I voted for President Obama twice. I'm an independent. I'm a physician, but retired for thirteen years. I think of myself as impartial. What I see is a problem that starts first with the insurance companies we're trying to include in the solution. The fox in the henhouse.

Look at the history of American business. Some 30 or 40 years ago, retailers began to realize that they could go directly to manufacturers for their wares. Why were they paying a cut to middlemen who were known as distributors? Just get rid of them. Costs for both the manufacturer and retailer went down, profits went up, and, sometimes, even the consumer benefited by paying less. The truth was that the distributor brought no added value.

The insurance companies are no different. They shovel money to both political parties and are allowed to conduct business as usual, scraping billions of dollars every year off the top of the health care pot while providing cures for no one. Obamacare limits them to profits of 20 percent! Ask any friend who is a small businessman whether he or she would be happy with a profit margin of 20 percent. If you could guarantee that, your friend would probably be willing to exchange a firstborn child.

Doing something noble, but doing it extremely badly, is not always a solution. In a stampede to provide wider health coverage while making sure wealthier people pay for it, the administration has provided a bill that is so flawed that even people like me, who are completely in favor of the underlying purpose, look askance at the new law and wonder what it would take to turn this chicken poo into chicken salad.

And let's not forget the Republicans. Instead of saying that there are nuggets in the mess worth saving, their only solution is to bring the nation to its knees. Why aren't they offering a stripped-down version of the bill that preserves the parts that even those opposed to the bill want to save? Why is no one proposing a bare-bones bill from which to expand a framework that might salvage some modicum of a health care system that was once the envy of the entire world? Their solution: more involvement for the health insurance companies that provide their golf outings.

I'm not sure how to distribute health care without insurance companies, but I do know that parts of the country have consortia of hospitals, doctors, and patients that seem to function adequately. I'm not sure how to cover all the uninsured. In my state, New Jersey, they still get care; it's just not administered in a way that makes sense financially. The point is that, when it comes to thinking about solutions, no one, not doctors, not hospitals, not the electorate, and certainly not politicians are willing to expend the effort to build a system through thought, study, and compromise.

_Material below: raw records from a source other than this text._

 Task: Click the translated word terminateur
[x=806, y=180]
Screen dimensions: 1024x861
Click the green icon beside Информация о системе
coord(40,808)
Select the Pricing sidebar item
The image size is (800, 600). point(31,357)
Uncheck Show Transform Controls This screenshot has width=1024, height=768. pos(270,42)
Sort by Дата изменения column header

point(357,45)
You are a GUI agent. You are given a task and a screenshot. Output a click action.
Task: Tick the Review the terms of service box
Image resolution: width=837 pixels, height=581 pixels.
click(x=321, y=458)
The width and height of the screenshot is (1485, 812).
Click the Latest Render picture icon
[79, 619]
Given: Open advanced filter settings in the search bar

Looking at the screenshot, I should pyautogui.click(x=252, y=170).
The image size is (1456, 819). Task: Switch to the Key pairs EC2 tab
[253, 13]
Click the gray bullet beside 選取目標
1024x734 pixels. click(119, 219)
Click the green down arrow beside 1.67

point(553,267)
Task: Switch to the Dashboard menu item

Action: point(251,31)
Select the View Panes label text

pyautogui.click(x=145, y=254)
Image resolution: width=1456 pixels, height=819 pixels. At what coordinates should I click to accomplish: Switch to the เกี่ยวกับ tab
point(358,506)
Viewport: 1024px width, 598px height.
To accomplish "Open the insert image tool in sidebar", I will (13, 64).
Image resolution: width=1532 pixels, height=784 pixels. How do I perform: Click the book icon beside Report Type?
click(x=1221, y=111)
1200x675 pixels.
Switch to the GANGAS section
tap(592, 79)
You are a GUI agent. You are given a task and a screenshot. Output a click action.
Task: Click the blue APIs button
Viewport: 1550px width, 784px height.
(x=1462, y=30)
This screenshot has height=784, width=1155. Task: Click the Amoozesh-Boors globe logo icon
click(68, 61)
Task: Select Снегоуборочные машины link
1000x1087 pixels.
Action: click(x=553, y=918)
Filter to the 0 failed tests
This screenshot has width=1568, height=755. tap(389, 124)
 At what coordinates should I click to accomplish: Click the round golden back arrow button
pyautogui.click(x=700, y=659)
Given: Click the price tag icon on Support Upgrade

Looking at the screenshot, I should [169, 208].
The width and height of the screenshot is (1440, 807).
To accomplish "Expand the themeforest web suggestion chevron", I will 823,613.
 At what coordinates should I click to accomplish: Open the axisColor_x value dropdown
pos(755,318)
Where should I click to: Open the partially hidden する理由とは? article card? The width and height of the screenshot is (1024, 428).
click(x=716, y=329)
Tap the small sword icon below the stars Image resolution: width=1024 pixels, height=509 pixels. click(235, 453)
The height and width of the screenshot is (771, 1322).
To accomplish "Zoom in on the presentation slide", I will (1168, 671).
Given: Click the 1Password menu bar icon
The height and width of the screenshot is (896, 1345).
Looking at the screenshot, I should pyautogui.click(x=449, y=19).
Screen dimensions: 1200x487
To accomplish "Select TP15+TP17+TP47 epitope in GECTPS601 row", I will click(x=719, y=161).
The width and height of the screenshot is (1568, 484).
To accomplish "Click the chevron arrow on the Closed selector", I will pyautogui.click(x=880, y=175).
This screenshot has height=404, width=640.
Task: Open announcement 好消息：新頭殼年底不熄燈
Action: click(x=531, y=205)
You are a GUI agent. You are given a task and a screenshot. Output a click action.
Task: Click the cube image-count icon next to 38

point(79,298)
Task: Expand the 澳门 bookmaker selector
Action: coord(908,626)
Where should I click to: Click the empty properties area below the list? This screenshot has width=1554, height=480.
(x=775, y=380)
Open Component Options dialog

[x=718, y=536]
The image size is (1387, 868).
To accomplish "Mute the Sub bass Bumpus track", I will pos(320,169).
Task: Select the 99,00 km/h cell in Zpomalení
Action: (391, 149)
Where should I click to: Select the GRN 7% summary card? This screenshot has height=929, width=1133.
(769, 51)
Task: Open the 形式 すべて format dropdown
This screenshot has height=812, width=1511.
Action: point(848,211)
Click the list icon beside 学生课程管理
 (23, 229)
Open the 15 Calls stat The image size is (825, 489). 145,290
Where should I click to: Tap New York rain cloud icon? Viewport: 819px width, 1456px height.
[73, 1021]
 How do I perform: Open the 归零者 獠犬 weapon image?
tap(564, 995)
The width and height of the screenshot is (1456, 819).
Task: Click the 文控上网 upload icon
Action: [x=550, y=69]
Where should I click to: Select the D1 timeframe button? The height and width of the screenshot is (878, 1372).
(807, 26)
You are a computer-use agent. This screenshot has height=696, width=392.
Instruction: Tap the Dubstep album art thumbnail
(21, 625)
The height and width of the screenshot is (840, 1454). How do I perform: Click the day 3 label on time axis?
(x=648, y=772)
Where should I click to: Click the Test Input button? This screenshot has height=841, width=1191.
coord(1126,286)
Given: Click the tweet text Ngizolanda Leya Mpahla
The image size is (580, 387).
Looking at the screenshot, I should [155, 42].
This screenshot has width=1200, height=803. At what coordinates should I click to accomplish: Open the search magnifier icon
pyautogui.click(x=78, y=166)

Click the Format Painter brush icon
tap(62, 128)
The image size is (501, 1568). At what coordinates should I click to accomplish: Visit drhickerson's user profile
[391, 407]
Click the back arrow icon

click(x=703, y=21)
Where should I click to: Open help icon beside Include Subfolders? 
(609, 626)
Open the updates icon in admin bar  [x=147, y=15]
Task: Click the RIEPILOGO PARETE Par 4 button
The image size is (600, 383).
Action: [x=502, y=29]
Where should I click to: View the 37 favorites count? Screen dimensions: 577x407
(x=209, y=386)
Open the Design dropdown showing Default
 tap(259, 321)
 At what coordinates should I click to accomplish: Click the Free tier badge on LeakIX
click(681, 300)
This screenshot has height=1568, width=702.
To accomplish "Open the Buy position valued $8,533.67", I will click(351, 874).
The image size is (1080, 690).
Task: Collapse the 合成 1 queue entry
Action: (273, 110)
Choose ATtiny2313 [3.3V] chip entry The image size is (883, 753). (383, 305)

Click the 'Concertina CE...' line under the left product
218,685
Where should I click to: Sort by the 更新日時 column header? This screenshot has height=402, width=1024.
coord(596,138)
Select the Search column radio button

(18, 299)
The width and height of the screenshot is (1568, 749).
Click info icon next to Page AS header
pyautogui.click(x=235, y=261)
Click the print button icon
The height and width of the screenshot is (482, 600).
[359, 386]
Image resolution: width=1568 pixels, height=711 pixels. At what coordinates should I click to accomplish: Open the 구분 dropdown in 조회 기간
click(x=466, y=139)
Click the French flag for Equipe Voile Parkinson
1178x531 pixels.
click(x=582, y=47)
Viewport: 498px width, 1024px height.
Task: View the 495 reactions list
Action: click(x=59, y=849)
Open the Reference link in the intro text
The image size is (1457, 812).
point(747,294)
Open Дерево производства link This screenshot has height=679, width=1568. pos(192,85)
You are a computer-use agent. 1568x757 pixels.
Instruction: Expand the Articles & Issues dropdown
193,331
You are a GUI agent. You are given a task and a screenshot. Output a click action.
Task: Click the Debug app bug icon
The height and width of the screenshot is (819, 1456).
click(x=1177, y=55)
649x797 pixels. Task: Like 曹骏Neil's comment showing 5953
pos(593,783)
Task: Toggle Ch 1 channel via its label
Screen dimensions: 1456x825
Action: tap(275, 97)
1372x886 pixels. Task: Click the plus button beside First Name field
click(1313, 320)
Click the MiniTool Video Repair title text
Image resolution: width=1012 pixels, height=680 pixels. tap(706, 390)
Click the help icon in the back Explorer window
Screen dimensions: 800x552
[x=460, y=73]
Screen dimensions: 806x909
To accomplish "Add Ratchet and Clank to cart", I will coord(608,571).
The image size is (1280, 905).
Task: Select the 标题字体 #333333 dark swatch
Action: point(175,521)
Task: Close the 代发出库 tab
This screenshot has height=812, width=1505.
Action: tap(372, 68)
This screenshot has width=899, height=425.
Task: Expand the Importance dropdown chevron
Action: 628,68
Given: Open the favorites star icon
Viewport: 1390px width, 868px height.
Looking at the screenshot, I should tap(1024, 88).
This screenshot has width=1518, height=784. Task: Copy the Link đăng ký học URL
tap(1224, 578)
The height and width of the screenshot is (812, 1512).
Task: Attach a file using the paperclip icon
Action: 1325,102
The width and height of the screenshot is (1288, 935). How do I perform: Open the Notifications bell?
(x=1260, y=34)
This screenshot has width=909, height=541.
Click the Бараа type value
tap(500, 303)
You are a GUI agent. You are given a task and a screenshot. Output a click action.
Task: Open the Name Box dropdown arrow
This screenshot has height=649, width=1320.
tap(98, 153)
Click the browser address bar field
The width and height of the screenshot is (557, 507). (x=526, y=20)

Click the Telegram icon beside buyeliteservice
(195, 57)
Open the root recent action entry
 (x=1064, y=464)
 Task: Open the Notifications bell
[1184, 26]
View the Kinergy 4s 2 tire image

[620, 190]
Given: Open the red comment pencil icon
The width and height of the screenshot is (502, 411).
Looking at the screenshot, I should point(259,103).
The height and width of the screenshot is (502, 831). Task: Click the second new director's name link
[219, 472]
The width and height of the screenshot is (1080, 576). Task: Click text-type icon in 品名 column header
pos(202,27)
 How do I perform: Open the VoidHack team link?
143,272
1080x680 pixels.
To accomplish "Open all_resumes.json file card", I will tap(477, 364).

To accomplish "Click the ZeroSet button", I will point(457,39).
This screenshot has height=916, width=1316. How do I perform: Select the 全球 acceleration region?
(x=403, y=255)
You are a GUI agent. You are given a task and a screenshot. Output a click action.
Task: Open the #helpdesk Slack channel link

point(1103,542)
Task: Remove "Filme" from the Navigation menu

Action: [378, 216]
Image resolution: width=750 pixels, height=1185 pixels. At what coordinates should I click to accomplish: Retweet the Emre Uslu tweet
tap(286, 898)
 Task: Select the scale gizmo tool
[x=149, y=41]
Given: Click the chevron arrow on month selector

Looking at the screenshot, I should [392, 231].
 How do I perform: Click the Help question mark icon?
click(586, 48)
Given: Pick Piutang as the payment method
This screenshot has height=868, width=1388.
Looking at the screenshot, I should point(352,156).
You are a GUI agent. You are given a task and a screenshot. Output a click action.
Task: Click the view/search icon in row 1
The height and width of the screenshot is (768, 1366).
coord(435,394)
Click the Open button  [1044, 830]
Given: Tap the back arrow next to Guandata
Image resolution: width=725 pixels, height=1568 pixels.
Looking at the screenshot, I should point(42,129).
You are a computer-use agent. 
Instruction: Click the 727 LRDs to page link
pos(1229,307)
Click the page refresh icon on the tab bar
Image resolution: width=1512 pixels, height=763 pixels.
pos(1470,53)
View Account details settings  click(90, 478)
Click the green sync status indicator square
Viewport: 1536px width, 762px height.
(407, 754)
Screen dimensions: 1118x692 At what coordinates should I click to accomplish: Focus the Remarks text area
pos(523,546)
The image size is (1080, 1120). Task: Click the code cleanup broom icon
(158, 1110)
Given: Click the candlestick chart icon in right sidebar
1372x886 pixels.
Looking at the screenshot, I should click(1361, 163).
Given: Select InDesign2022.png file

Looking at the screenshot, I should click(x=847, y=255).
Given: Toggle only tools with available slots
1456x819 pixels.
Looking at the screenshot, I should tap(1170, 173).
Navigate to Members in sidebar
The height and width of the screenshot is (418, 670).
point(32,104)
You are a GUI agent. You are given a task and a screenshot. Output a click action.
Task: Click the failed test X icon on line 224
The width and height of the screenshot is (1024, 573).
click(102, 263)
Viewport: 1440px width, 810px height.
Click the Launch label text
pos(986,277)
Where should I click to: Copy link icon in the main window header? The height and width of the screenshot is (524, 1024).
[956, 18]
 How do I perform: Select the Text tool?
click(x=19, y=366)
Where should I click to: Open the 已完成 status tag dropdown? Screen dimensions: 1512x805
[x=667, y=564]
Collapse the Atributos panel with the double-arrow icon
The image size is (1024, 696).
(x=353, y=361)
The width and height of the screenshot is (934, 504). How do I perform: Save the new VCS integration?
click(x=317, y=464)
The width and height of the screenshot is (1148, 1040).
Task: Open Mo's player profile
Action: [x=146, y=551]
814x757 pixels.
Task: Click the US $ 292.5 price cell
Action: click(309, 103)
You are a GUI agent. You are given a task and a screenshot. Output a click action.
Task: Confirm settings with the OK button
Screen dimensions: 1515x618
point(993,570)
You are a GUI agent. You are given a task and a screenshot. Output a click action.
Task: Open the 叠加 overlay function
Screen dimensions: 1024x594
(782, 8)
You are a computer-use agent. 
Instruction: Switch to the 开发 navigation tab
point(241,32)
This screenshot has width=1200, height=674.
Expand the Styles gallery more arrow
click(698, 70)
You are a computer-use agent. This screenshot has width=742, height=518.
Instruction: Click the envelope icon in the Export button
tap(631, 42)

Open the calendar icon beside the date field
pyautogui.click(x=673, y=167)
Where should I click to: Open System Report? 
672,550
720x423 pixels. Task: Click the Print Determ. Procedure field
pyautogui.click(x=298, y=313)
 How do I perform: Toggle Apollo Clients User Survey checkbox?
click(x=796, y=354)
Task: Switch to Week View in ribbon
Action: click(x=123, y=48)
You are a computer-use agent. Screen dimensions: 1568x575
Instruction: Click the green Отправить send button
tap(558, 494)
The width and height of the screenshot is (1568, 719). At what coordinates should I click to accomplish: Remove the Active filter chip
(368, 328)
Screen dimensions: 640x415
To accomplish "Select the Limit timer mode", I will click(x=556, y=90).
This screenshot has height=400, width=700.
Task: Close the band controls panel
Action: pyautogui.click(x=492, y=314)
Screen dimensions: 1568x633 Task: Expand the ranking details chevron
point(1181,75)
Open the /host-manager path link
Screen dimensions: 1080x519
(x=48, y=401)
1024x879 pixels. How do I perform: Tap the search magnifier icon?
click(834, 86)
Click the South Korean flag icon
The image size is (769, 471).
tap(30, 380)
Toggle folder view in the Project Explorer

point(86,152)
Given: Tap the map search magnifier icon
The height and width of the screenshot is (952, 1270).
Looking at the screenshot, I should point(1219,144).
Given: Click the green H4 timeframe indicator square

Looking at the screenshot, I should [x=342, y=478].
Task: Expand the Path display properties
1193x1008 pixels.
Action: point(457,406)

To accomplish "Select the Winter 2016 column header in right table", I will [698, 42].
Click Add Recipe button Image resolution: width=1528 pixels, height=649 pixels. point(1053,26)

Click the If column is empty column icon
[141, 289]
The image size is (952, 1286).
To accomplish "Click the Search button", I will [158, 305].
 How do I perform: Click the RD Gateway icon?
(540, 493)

Health care is expensive. Great health care is very expensive. We're going to get only what we're willing to pay for. We've got to take the trouble to decide what that will be. The disgrace we are witnessing in Washington is not the way to go about it. Who do these lawmakers really think they're representing? They look at polls that ask, "What do you think of Obamacare?" That's not the question. The question is, "Do you want to be able to get affordable insurance even though you have high blood pressure?" We had better start to get serious, or our situation will deteriorate to the point where we will only be involved in damage control, our ability to right our ship will slip away, and the lifeboats will be all that is left.